The competition for Edgar vs. Swanson included Manny Pacquiao vs. Chris Algieri on pay-per-view, plus college football, with USC vs. UCLA doing 3.6 million viewers on ABC and Missouri vs. Tennessee doing 3.3 million viewers on ESPN. Both games ended before UFC’s main event went into the cage, but they did go against much of the main card.
What helped the show is the main event going the nearly full five rounds, with Edgar finishing with four seconds left in the final round. This gave the headliners more than 30 minutes between intros and fight time to build the audience. There is a substantial correlation between the length of the main event and the success of the ratings.
Interest carried over after the show, as FOX Sports Live, which featured interviews and analysis, did 446,000 viewers, more than double the usual number the show does on Saturday night in that time slot. Even more important, most of those viewers UFC brought to the table were in the 18-49 demographic. The show did 345,000 viewers in the key demo, more than triple the Saturday average in the slot.
The prelims, which had nothing special from a marquee value perspective, did 777,000 viewers, well above the 468,000 Fight Night prelims average since the move to FS1. Heavyweights Josh Copeland and Ruslan Magomedov headlined and neither are well-known names. The closest thing to names on the show were veteran Yves Edwards, and former Ultimate Fighter competitors Luke Barnatt and James Vick.
The biggest star created that night was, ironically, not even on television.
Paige VanZant, who defeated Kailin Curran in a match that only aired on Fight Pass, ended up getting a huge delayed reaction, likely from post-show media coverage. There were more than 100,000 searches for VanZant, the seventh most of any topic on Monday. She was as high as No. 3, behind only stories related to Ferguson, Mo., in early listings. In final tabulations, the only larger sports related search was for the Dallas Cowboys.
It is almost unheard of for an MMA fighter to garner that much interest two days after a fight. Usually that level is limited to pay-per-view main eventers after a big drawing event.
Spike TV on Friday night ran a replay of Bellator 131, the company’s record-breaking show, headlined by Tito Ortiz vs. Stephan Bonnar. The replay did 617,000 viewers. That’s just slightly below what Bellator was getting on the Friday night time slot for live fights. The total audience for the three airings of the show was 2.3 million viewers, and the main event total audience was closer to 3.3 million viewers.
In all, 8.8 million different people watched at least one minute of the show if you combine the three airings, which were a live airing and a replay on Nov. 15, plus the Friday replay.

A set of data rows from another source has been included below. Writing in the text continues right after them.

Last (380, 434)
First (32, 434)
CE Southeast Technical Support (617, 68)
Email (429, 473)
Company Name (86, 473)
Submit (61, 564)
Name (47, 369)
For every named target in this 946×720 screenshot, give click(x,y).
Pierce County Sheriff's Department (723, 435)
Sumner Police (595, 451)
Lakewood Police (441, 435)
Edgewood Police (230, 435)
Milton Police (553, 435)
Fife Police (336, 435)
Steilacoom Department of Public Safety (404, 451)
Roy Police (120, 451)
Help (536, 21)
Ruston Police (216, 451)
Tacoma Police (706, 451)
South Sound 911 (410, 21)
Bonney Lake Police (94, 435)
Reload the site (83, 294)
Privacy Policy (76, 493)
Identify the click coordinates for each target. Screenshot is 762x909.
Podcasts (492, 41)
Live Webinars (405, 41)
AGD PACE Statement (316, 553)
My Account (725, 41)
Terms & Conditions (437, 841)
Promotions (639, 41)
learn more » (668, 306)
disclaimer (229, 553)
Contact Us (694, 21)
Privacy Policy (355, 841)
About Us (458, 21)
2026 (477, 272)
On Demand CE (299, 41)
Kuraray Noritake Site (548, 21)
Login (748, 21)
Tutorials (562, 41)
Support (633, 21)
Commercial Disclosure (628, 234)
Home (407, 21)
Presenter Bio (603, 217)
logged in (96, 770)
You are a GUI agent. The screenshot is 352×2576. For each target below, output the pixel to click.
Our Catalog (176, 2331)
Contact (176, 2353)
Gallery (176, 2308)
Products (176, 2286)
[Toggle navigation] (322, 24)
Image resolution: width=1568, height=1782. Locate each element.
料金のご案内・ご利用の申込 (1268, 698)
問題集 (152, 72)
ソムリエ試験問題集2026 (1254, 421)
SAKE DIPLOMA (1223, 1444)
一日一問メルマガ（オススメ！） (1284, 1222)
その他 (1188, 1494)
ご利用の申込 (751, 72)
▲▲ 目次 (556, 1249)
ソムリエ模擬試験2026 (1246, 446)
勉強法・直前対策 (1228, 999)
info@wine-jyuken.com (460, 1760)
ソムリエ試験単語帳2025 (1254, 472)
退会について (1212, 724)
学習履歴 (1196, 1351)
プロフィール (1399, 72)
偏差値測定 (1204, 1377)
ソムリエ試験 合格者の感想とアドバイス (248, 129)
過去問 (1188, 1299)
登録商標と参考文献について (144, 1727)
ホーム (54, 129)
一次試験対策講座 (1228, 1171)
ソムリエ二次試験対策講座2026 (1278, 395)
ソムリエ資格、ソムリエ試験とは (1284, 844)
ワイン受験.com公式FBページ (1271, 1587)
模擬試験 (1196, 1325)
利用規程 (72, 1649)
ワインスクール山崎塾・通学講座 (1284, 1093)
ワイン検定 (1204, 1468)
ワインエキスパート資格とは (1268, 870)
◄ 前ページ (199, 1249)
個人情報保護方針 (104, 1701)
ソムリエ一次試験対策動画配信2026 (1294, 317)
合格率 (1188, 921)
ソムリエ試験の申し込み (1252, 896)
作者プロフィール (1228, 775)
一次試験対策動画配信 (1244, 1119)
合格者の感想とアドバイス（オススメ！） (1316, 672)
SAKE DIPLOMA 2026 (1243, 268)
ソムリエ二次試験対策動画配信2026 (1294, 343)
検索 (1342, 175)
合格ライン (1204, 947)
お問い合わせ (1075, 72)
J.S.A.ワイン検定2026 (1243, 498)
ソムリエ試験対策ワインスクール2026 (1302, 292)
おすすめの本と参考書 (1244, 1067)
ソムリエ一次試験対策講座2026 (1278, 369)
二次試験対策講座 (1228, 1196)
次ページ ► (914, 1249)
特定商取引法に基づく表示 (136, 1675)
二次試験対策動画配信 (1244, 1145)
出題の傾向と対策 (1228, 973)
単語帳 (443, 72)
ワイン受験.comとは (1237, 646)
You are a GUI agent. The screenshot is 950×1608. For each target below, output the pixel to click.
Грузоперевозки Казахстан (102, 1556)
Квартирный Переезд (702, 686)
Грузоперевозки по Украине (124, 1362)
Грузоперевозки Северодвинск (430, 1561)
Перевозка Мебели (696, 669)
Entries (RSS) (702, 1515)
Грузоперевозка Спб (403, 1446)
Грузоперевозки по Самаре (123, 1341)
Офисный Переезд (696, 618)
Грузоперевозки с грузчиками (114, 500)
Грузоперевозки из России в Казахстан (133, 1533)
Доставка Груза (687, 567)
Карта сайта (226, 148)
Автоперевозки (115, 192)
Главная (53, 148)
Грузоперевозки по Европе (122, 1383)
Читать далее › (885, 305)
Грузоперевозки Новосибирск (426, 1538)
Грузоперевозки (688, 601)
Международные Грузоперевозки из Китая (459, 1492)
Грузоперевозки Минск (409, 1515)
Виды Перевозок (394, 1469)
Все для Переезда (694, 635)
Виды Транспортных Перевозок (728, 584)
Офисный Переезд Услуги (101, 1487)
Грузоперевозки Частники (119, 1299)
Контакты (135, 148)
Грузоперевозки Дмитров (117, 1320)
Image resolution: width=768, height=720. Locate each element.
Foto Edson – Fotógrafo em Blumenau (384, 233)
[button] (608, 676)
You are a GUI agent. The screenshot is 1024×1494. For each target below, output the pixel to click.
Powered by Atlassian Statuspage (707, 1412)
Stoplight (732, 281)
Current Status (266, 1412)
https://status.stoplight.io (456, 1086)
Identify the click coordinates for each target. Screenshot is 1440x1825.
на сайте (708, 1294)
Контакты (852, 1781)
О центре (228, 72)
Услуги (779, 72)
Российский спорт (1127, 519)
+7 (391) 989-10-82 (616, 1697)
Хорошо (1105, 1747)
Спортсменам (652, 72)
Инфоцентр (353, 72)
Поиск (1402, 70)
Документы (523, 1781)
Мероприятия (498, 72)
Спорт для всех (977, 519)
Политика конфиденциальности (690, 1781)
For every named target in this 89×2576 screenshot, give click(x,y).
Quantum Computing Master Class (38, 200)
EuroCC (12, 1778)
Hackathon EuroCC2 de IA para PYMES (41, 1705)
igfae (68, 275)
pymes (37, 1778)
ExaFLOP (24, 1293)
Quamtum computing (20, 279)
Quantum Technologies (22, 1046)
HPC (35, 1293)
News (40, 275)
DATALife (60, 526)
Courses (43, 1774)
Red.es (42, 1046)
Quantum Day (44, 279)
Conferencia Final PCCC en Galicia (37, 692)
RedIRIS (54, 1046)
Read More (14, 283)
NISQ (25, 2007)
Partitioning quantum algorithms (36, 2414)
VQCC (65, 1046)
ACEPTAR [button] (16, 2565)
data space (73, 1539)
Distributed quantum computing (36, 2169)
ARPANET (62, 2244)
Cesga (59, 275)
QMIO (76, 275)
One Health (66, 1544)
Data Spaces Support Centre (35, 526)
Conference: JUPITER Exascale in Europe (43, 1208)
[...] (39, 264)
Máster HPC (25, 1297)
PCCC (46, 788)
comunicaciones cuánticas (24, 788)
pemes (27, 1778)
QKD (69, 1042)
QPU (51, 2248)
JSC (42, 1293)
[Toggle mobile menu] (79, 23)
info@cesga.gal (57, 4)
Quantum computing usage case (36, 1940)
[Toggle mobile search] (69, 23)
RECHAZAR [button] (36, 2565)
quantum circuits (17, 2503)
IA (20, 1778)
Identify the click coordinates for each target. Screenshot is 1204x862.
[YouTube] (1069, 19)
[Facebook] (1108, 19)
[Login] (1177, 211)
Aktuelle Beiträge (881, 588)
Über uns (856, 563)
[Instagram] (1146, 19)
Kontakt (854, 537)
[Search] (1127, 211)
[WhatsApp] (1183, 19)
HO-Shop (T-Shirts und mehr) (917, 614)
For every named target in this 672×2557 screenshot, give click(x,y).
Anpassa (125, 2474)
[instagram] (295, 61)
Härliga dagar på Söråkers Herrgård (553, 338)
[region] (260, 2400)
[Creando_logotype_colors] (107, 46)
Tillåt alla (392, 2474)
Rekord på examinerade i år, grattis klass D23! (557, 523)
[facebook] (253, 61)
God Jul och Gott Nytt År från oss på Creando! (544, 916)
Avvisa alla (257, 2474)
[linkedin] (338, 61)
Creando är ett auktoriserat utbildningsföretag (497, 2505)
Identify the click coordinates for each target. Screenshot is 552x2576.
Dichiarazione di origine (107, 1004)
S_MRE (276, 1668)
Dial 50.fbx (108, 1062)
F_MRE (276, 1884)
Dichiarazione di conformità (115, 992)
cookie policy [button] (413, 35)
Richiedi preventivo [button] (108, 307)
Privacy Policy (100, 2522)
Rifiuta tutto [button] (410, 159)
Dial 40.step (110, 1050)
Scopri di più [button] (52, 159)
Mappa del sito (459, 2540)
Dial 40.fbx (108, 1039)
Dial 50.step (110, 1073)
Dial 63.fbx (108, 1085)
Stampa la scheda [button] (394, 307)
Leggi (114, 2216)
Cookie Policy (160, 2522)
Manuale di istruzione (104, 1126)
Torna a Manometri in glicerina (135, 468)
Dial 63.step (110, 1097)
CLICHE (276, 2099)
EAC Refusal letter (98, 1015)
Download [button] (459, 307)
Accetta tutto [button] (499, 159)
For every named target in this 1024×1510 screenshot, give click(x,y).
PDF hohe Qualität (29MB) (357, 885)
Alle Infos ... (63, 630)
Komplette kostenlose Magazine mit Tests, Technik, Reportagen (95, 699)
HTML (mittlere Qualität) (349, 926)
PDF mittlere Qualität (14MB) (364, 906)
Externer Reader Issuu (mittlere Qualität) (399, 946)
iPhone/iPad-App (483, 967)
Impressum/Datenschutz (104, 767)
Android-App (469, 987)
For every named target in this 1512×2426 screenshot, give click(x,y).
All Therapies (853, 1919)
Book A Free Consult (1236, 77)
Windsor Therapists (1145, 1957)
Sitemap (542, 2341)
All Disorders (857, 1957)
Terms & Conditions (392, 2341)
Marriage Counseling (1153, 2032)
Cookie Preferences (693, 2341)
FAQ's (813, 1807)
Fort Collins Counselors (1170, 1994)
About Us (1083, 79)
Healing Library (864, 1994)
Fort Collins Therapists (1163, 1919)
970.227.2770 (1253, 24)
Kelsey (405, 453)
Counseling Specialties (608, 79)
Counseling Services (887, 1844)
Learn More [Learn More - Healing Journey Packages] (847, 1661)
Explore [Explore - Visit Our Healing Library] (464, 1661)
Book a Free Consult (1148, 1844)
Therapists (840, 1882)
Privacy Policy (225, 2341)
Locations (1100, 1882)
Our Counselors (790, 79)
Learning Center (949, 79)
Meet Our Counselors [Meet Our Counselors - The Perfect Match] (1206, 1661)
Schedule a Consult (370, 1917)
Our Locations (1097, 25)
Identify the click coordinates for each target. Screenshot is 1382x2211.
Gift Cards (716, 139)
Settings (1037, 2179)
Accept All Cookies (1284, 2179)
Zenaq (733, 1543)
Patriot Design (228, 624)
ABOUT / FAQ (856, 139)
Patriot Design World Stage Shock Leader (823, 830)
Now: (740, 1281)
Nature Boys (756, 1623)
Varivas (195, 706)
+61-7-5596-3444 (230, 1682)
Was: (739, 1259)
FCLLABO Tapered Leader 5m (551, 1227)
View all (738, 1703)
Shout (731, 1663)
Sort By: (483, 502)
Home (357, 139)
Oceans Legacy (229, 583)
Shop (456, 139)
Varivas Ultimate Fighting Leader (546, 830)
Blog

The lone weak number of the past seven days was the Nov. 19 edition of Ultimate Fighter, which did a season-low 381,000 viewers watching that night and 256,000 DVR viewers, for 637,000 total. That’s a surprise since the show featured Felice Herrig vs. Randa Markos, and was heavily promoted with clips indicating a lot of heat between the two. A clip aired throughout the week of Herrig blowing a bubble from bubble gum in Markos’ face after weigh-ins, which Markos slapped practically out of her mouth.